After finding the line containing "Talent Communities (330, 2025)" below, please output that line and each following one through the line containing "Dava.Flow (33, 1884)", exactly as written.

THE DATA:
----------
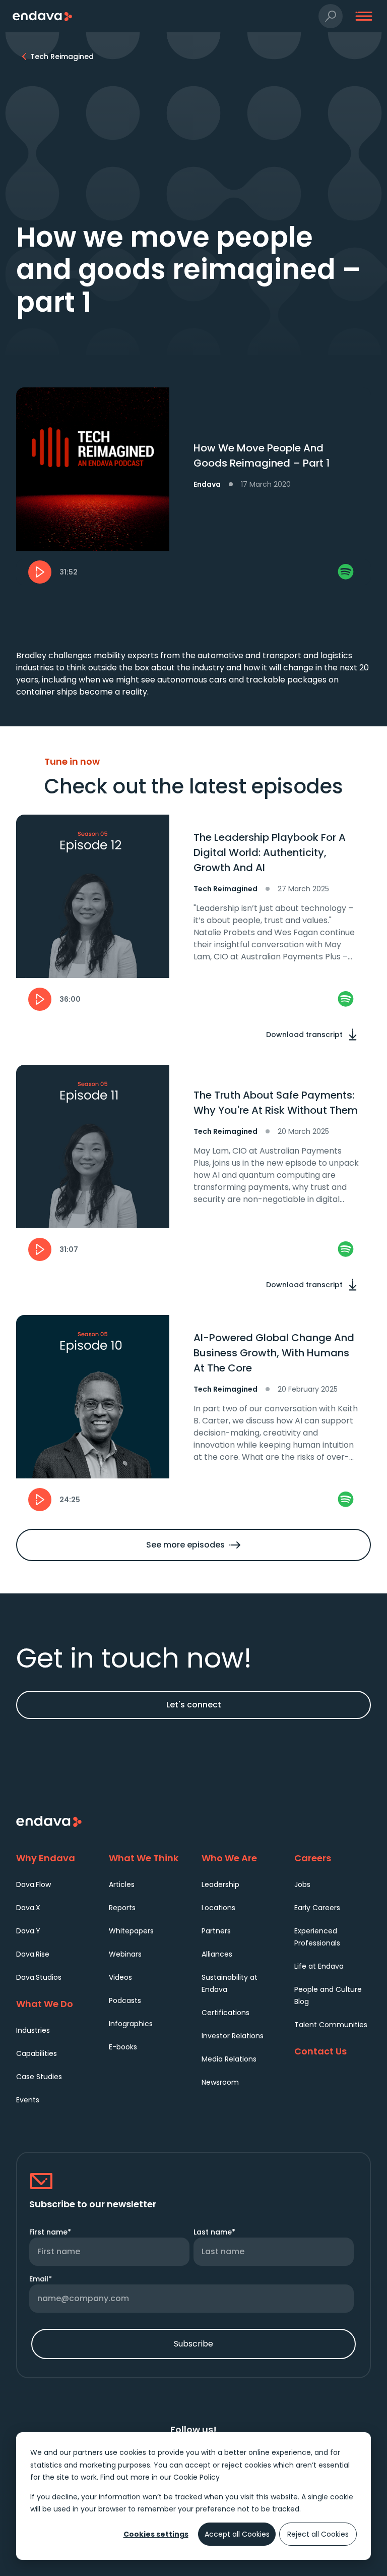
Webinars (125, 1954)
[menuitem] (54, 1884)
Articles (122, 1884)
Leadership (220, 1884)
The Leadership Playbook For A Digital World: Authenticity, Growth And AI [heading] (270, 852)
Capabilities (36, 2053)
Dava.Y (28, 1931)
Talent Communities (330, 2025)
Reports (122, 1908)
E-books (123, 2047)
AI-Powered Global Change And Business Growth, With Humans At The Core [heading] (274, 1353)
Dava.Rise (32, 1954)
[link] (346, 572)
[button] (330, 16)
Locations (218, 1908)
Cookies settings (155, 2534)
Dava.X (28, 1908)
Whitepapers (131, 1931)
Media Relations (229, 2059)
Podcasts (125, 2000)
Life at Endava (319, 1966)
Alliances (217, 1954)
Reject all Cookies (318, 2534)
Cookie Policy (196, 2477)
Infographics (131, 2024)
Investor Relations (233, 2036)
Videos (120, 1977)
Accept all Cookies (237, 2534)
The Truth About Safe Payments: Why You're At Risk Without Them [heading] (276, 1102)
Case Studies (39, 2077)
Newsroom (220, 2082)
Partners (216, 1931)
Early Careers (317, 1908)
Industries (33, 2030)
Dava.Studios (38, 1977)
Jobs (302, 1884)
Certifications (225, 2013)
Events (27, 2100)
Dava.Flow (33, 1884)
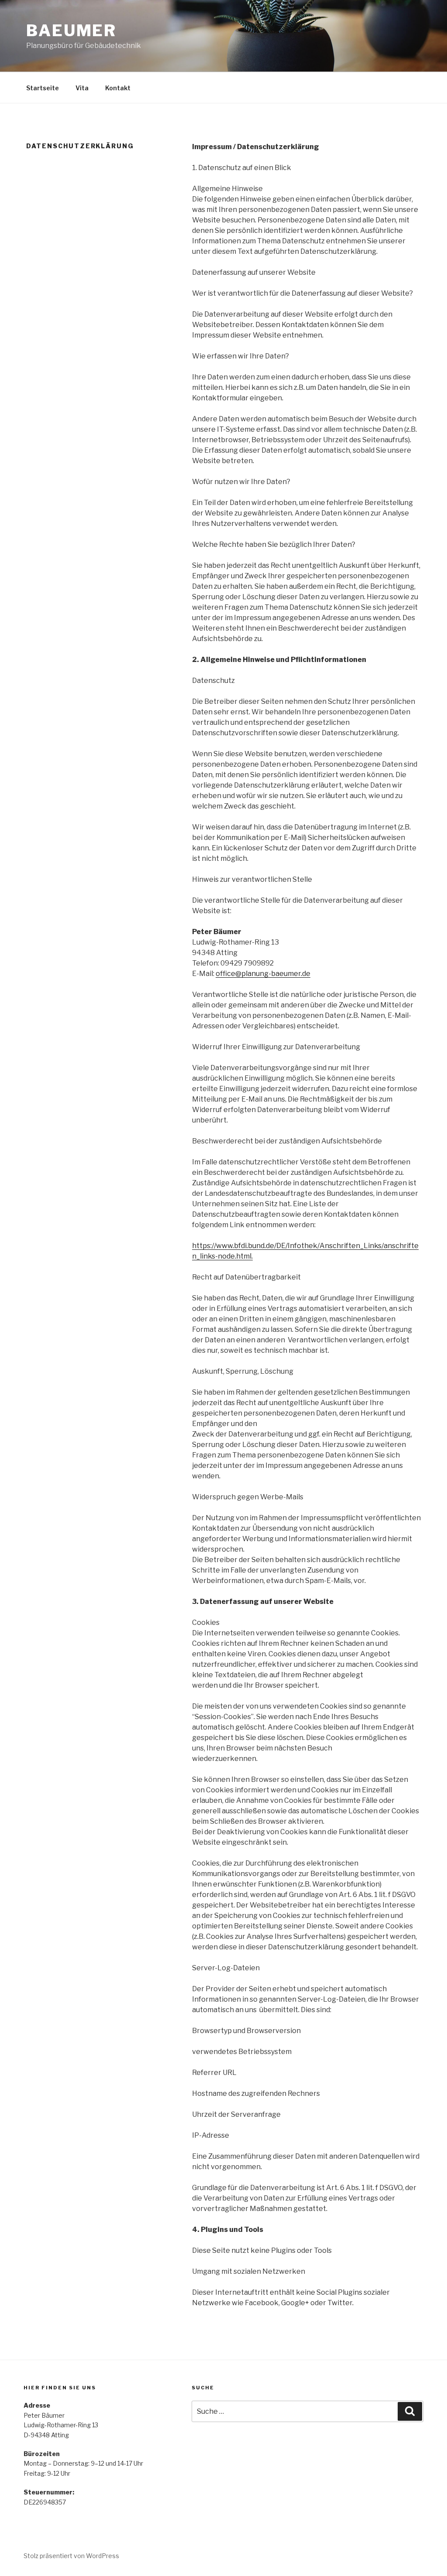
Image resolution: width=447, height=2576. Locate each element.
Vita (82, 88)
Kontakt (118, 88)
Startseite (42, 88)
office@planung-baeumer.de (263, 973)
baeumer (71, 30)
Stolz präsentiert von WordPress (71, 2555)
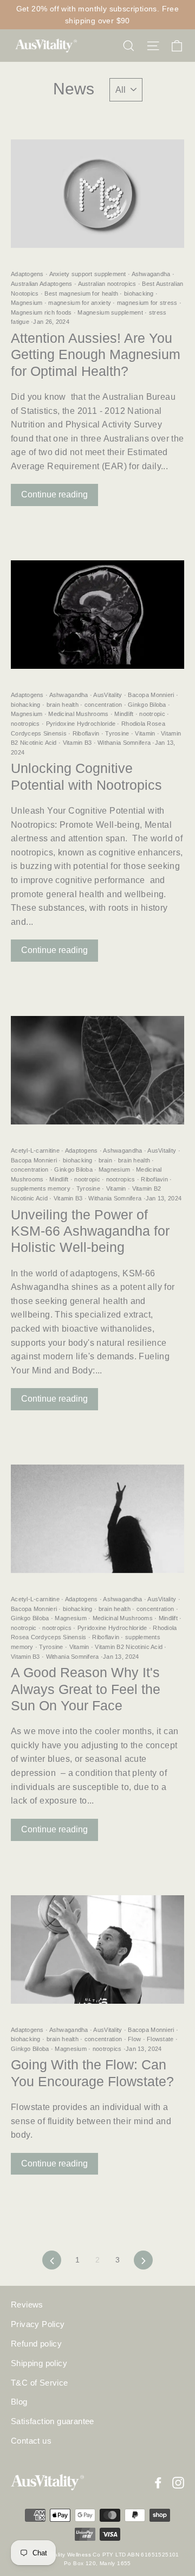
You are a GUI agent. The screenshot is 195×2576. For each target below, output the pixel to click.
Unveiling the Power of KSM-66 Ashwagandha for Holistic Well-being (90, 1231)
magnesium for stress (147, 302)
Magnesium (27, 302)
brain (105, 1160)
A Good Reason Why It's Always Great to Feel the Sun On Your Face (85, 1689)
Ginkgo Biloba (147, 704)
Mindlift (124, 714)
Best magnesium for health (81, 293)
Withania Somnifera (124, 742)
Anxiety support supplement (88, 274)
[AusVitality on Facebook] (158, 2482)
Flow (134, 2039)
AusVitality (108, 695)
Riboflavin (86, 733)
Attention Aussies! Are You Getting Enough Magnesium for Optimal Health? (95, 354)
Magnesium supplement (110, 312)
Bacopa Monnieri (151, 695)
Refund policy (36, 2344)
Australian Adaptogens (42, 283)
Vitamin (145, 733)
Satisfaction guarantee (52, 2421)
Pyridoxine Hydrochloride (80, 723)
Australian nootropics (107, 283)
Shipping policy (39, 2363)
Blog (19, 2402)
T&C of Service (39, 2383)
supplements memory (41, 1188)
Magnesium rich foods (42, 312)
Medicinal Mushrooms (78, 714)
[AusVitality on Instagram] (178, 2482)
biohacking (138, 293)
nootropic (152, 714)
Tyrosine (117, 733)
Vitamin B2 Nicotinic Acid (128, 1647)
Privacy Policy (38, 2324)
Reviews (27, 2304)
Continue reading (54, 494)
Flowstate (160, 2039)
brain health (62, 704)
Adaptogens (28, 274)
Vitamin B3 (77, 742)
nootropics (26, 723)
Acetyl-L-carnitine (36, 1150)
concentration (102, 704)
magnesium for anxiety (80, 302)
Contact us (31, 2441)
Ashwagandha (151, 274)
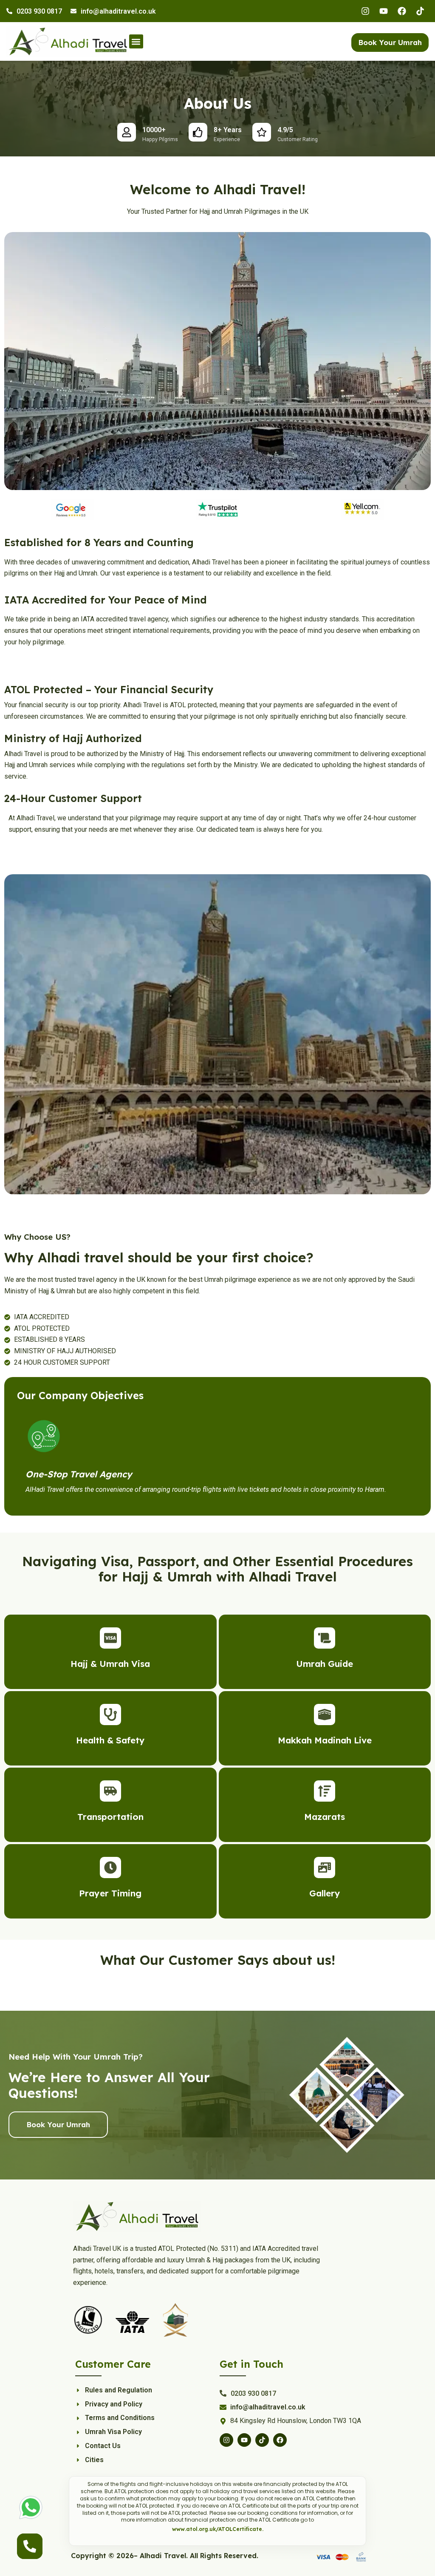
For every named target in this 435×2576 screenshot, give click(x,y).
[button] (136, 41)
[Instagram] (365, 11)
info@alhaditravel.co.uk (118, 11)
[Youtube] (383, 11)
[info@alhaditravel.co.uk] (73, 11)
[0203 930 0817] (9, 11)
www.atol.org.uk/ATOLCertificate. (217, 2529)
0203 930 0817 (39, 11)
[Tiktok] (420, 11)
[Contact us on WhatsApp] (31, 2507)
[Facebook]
----------
SOLUTION FOR THIS PROBLEM:
Talent Communities (330, 2025)
Reports (122, 1908)
E-books (123, 2047)
AI-Powered Global Change And Business Growth, With Humans At The Core [heading] (274, 1353)
Dava.Rise (32, 1954)
[link] (346, 572)
[button] (330, 16)
Locations (218, 1908)
Cookies settings (155, 2534)
Dava.X (28, 1908)
Whitepapers (131, 1931)
Media Relations (229, 2059)
Podcasts (125, 2000)
Life at Endava (319, 1966)
Alliances (217, 1954)
Reject all Cookies (318, 2534)
Cookie Policy (196, 2477)
Infographics (131, 2024)
Investor Relations (233, 2036)
Videos (120, 1977)
Accept all Cookies (237, 2534)
The Truth About Safe Payments: Why You're At Risk Without Them [heading] (276, 1102)
Case Studies (39, 2077)
Newsroom (220, 2082)
Partners (216, 1931)
Early Careers (317, 1908)
Industries (33, 2030)
Dava.Studios (38, 1977)
Jobs (302, 1884)
Certifications (225, 2013)
Events (27, 2100)
Dava.Flow (33, 1884)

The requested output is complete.